Since early in the second Trump administration, Mexican President Claudia Sheinbaum has drawn international accolades for keeping a cool head in the face of White House pressure.
But lately, strains on relations keep piling up. In April, the U.S. Department of Justice indicted 10 Mexican officials, including a sitting governor from Sheinbaum’s ruling Morena party. The U.S. ambassador had used a ribbon cutting in Sinaloa that month to signal that the USMCA deal requires Mexico to pursue corrupt officials. The State Department is scrutinizing the activities of Mexico’s 53 consulates on U.S. soil in a move that could lead to some closures. Plus, evidence of CIA activities in Mexico has roiled domestic politics while sparking Sheinbaum’s repeated emphasis on her country's sovereignty.

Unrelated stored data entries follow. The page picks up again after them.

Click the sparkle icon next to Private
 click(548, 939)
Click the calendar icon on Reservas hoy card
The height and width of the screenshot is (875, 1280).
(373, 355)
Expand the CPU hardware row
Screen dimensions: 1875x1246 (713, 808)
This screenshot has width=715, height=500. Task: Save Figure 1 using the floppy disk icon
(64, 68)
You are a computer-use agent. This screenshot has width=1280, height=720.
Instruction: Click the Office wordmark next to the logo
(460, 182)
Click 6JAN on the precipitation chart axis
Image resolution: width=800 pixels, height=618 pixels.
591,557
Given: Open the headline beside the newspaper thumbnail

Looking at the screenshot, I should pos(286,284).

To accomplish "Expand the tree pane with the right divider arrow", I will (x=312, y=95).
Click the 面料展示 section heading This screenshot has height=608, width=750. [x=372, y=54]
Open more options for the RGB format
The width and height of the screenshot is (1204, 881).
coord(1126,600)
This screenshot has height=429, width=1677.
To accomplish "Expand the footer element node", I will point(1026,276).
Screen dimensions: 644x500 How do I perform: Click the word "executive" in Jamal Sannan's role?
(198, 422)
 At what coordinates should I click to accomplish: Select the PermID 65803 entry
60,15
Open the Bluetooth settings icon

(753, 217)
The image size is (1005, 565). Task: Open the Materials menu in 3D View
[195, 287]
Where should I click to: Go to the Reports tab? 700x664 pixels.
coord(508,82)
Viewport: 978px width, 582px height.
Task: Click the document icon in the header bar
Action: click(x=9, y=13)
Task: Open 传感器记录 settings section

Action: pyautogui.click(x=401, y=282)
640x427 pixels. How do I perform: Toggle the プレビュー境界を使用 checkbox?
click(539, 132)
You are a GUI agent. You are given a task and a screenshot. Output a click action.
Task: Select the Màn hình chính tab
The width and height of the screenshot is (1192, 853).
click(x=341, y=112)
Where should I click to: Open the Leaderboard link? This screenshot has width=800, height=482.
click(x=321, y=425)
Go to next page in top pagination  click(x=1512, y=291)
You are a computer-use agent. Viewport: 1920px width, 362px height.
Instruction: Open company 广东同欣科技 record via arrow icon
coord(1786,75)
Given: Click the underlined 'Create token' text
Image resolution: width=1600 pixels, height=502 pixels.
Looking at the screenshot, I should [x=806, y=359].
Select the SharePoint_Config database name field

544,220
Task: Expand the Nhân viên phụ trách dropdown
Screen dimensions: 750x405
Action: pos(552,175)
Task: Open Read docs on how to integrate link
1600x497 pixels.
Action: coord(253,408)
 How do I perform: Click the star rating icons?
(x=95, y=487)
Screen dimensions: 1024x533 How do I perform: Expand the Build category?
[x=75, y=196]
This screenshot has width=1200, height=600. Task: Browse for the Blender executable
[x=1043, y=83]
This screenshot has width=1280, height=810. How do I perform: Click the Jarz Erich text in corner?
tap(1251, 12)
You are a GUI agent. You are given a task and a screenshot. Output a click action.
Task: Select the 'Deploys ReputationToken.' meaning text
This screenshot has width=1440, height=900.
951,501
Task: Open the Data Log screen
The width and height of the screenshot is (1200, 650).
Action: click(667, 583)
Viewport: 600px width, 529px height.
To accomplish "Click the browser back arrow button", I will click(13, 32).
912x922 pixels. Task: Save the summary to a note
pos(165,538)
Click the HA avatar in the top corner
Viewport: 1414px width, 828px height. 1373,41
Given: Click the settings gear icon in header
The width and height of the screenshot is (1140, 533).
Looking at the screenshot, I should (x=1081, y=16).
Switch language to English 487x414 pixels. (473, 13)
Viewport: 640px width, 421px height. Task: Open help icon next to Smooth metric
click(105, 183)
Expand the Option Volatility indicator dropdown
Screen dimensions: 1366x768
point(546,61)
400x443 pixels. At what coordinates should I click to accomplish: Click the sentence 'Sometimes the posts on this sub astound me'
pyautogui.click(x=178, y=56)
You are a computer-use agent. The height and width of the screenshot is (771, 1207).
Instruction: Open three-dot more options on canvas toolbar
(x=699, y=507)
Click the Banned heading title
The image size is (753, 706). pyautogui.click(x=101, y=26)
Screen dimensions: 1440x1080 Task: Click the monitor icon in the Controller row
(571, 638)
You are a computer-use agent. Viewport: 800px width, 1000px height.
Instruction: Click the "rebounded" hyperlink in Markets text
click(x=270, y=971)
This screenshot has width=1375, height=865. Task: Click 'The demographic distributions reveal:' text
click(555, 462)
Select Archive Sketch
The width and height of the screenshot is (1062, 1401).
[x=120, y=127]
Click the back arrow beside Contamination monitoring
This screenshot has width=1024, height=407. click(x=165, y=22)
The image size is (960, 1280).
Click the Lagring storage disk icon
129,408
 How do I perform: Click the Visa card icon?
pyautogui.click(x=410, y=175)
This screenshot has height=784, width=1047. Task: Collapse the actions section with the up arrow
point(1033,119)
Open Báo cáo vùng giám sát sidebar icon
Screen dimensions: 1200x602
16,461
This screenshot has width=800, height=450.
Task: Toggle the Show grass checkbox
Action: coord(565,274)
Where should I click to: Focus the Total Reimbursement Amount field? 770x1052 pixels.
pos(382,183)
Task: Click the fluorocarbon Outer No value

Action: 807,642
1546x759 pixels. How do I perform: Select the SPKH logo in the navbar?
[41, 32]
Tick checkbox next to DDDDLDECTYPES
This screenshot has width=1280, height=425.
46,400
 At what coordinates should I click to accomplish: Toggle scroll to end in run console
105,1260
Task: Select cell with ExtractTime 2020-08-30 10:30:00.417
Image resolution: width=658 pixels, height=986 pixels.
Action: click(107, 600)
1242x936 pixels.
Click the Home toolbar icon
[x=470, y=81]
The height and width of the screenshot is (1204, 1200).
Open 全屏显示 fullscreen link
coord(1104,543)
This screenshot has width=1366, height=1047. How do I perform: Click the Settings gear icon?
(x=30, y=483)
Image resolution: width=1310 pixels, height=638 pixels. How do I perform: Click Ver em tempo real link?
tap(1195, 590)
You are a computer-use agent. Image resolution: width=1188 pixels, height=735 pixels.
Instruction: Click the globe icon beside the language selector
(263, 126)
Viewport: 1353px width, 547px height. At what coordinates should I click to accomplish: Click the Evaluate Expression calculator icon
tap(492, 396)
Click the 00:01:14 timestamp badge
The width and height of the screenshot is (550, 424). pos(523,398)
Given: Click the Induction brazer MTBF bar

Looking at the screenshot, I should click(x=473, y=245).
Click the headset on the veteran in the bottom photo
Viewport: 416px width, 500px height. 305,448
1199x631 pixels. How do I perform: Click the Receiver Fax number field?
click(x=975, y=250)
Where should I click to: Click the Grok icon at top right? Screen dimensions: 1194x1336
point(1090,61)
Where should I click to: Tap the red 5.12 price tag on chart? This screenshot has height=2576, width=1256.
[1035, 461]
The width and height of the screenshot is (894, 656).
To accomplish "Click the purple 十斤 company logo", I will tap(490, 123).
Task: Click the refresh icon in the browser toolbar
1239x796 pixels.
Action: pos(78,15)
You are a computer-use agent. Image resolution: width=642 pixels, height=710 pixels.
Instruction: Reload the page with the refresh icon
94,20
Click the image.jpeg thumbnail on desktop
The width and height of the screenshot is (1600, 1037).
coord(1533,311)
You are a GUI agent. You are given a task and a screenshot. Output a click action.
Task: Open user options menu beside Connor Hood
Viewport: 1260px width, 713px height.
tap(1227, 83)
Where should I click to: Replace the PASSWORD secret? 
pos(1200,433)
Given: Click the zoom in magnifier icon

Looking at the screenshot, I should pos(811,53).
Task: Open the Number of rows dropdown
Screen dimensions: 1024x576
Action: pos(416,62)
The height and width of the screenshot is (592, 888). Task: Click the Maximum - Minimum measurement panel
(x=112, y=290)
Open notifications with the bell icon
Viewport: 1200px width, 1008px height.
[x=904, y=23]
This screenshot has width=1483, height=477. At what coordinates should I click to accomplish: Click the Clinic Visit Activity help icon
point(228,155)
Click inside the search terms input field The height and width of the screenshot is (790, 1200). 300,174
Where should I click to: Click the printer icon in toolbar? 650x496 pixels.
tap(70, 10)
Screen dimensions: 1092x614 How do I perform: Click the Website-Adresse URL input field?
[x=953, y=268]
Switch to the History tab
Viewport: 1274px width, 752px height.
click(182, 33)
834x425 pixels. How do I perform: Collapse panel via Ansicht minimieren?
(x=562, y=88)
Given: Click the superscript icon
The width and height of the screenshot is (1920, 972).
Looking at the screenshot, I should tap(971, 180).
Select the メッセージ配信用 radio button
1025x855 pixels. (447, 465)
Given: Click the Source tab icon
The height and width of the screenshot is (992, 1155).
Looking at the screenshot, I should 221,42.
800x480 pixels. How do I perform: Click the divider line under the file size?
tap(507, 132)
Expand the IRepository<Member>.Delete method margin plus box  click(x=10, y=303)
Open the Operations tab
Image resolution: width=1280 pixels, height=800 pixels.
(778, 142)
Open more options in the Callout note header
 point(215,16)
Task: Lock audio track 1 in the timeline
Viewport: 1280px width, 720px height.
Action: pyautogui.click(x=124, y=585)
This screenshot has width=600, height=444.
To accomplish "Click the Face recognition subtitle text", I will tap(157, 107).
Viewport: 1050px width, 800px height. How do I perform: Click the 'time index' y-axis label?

And that’s just a partial list.
"U.S.-Mexican relations are probably in their worst moment that I can remember since the 1970s,” says Jorge Castañeda, former foreign minister of Mexico, in this Latin America in Focus conversation with AS/COA’s Carin Zissis. “Never were there so many fronts open at the same time."
He also makes the case for solutions. “One thing that would be...important for the Mexican government to do is to really try and figure out what is our agenda—Not how we respond to Trump's agenda, but what is ours.”
Dr. Castañeda cautions against Mexican hopes for a reprieve if Republicans lose congressional seats in November. He argues that Trump will only get more active in the foreign arena if he finds himself limited on domestic issues, saying: “This idea that [Trump] will be constrained by the Congress...is just not the proper reading of American presidencies for a lame duck after losing midterms.”
On top of the other challenges, Mexico also found itself in U.S. crosshairs over oil shipments to Cuba. Dr. Castañeda, a long-time Cuba analyst, weighs in on U.S. policy in Havana and, should the island’s regime fade, what it could mean for the future of the Latin American left. On that front, he forecast “a new aggiornamento”—a new era.